• _REQUIREMENTS_
(1) Answer these from the benchmark report, one line each, marked (a), (b), (c):
(a) What ratio is shown for AggWide/size=1000-4?
(b) What line does the reviewer say held the earlier check?
(c) What MB/s figure does the current run give for FindSequence_Random/medium-4?
(2) Carry the benchmark report forward, writing the part that would come after its final line.

Some benchmarks have degraded compared to the previous run.
Click on Show table button to see full list of degraded benchmarks.

Show table

Name	Previous	Current	Ratio	Verdict
AggDeep/size=1000-4	ad0347	ef4947
	4737.00 ns/op	5572.00 ns/op	1.18	🔴
AggDeep/size=10000-4	ad0347	ef4947
	47818.00 ns/op	54832.00 ns/op	1.15	🔴
AggWide/size=1000-4	ad0347	ef4947
	4780.00 ns/op	5663.00 ns/op	1.18	🔴
FindSequence_Random/medium-4	ad0347	ef4947
	12292.95 MB/s	10341.12 MB/s	0.84	🔴
	86.31 ns/op	99.02 ns/op	1.15	🔴

[dkharms]

Seems like this check is redundant. We checked earlier in line 79 that there MUST exist an entry which has StartTID <= tid && tid <= LastTID (at least at 0-th index). So we can rewrite it simpler:

for _, data := range t {
	from := data.Entries[0].StartTID
	to := data.Entries[len(data.Entries)-1].getLastTID()

	if tid < from || tid > to {
		continue
	}

	i := sort.Search(len(data.Entries), func(j int) bool {
		return data.Entries[j].StartTID > tid
	})

• _RECORDED DATA_
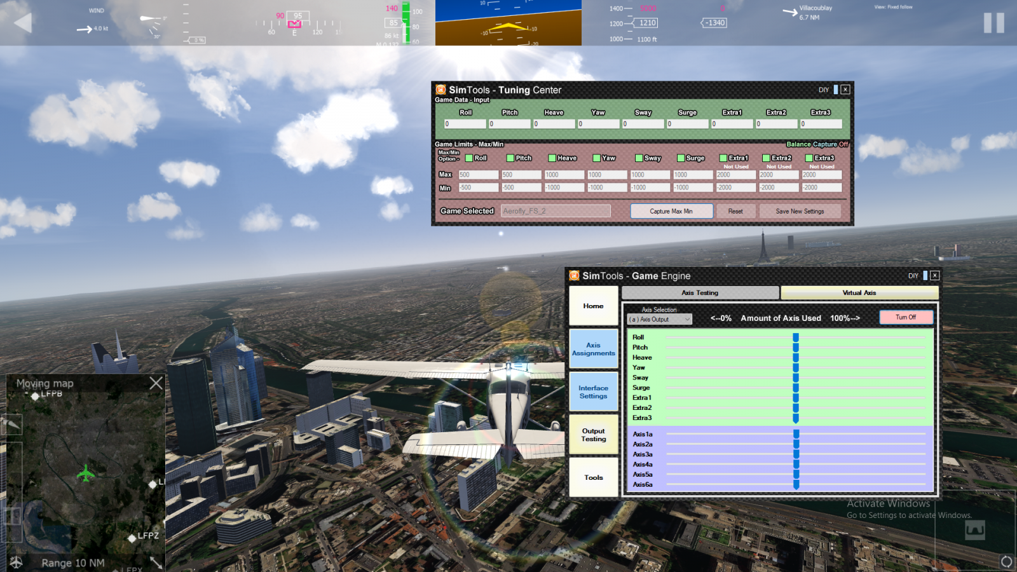This screenshot has width=1017, height=572.
Task: Pause the flight simulation
Action: click(x=993, y=23)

• _FINAL ANSWERS_
(1)
(a) 1.18
(b) Line 79
(c) 10341.12 MB/s

(2)
	return data.Entries[i-1]
}

And what's important that for sort.Search we have following documentation:

Search uses binary search to find and return the smallest index i in [0, n) at which f(i) is true, assuming that on the range [0, n), f(i) == true implies f(i+1) == true.

And also there is:

If there is no such index, Search returns n.

So sort.Search cannot return index that is less or equal to 0 in this case.

[dkharms]

Personally, I would add invariant check here as well:

for _, data := range t {
	from := data.Entries[0].StartTID
	to := data.Entries[len(data.Entries)-1].getLastTID()

	if tid < from || tid > to {
		continue
	}

	i := sort.Search(len(data.Entries), func(j int) bool {
		return data.Entries[j].StartTID > tid
	})

	if i <= 0 {
		panic("invariant violation")
	}

	return data.Entries[i-1]
}

but that's unnecessary of course.